Requirement -
The reply must contain all of the records, unchanged.

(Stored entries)
========================================

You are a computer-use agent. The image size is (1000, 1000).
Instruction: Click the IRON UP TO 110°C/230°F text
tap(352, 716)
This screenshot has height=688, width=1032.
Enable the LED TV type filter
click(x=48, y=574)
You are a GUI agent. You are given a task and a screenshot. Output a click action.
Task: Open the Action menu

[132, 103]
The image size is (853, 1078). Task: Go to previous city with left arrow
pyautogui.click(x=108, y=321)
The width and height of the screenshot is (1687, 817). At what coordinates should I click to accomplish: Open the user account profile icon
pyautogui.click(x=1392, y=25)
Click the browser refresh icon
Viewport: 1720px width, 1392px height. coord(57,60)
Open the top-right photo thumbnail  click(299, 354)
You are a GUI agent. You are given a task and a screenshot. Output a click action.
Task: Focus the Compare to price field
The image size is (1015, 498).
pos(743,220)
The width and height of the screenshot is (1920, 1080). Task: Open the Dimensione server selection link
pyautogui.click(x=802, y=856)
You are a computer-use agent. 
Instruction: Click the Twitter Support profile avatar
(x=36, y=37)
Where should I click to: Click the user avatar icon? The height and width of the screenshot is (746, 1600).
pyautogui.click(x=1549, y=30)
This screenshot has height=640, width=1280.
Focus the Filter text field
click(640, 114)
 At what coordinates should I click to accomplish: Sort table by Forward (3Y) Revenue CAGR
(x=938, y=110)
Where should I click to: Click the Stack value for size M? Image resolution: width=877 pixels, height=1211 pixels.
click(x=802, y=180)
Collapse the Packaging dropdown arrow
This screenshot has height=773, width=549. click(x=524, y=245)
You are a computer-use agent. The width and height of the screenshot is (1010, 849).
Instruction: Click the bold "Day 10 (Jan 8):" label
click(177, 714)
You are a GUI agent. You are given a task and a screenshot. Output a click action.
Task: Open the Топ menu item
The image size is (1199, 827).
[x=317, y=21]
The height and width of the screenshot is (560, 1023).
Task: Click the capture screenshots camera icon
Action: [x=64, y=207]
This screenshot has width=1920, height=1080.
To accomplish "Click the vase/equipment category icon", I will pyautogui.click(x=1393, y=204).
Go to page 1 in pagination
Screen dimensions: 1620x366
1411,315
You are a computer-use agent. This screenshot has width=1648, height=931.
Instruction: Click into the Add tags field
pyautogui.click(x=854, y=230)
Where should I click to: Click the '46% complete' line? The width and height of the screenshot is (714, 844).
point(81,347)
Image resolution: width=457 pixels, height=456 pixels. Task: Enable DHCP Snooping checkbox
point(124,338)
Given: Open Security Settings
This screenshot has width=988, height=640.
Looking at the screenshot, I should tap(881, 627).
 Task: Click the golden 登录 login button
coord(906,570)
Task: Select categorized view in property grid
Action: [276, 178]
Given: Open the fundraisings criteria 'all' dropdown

========================================

Output of the task -
You are a computer-use agent. The image size is (1000, 1000).
Instruction: Click the IRON UP TO 110°C/230°F text
tap(352, 716)
This screenshot has height=688, width=1032.
Enable the LED TV type filter
click(x=48, y=574)
You are a GUI agent. You are given a task and a screenshot. Output a click action.
Task: Open the Action menu

[132, 103]
The image size is (853, 1078). Task: Go to previous city with left arrow
pyautogui.click(x=108, y=321)
The width and height of the screenshot is (1687, 817). At what coordinates should I click to accomplish: Open the user account profile icon
pyautogui.click(x=1392, y=25)
Click the browser refresh icon
Viewport: 1720px width, 1392px height. coord(57,60)
Open the top-right photo thumbnail  click(299, 354)
You are a GUI agent. You are given a task and a screenshot. Output a click action.
Task: Focus the Compare to price field
The image size is (1015, 498).
pos(743,220)
The width and height of the screenshot is (1920, 1080). Task: Open the Dimensione server selection link
pyautogui.click(x=802, y=856)
You are a computer-use agent. 
Instruction: Click the Twitter Support profile avatar
(x=36, y=37)
Where should I click to: Click the user avatar icon? The height and width of the screenshot is (746, 1600).
pyautogui.click(x=1549, y=30)
This screenshot has height=640, width=1280.
Focus the Filter text field
click(640, 114)
 At what coordinates should I click to accomplish: Sort table by Forward (3Y) Revenue CAGR
(x=938, y=110)
Where should I click to: Click the Stack value for size M? Image resolution: width=877 pixels, height=1211 pixels.
click(x=802, y=180)
Collapse the Packaging dropdown arrow
This screenshot has height=773, width=549. click(x=524, y=245)
You are a computer-use agent. The width and height of the screenshot is (1010, 849).
Instruction: Click the bold "Day 10 (Jan 8):" label
click(177, 714)
You are a GUI agent. You are given a task and a screenshot. Output a click action.
Task: Open the Топ menu item
The image size is (1199, 827).
[x=317, y=21]
The height and width of the screenshot is (560, 1023).
Task: Click the capture screenshots camera icon
Action: [x=64, y=207]
This screenshot has width=1920, height=1080.
To accomplish "Click the vase/equipment category icon", I will pyautogui.click(x=1393, y=204).
Go to page 1 in pagination
Screen dimensions: 1620x366
1411,315
You are a computer-use agent. This screenshot has width=1648, height=931.
Instruction: Click into the Add tags field
pyautogui.click(x=854, y=230)
Where should I click to: Click the '46% complete' line? The width and height of the screenshot is (714, 844).
point(81,347)
Image resolution: width=457 pixels, height=456 pixels. Task: Enable DHCP Snooping checkbox
point(124,338)
Given: Open Security Settings
This screenshot has width=988, height=640.
Looking at the screenshot, I should tap(881, 627).
 Task: Click the golden 登录 login button
coord(906,570)
Task: Select categorized view in property grid
Action: [276, 178]
Given: Open the fundraisings criteria 'all' dropdown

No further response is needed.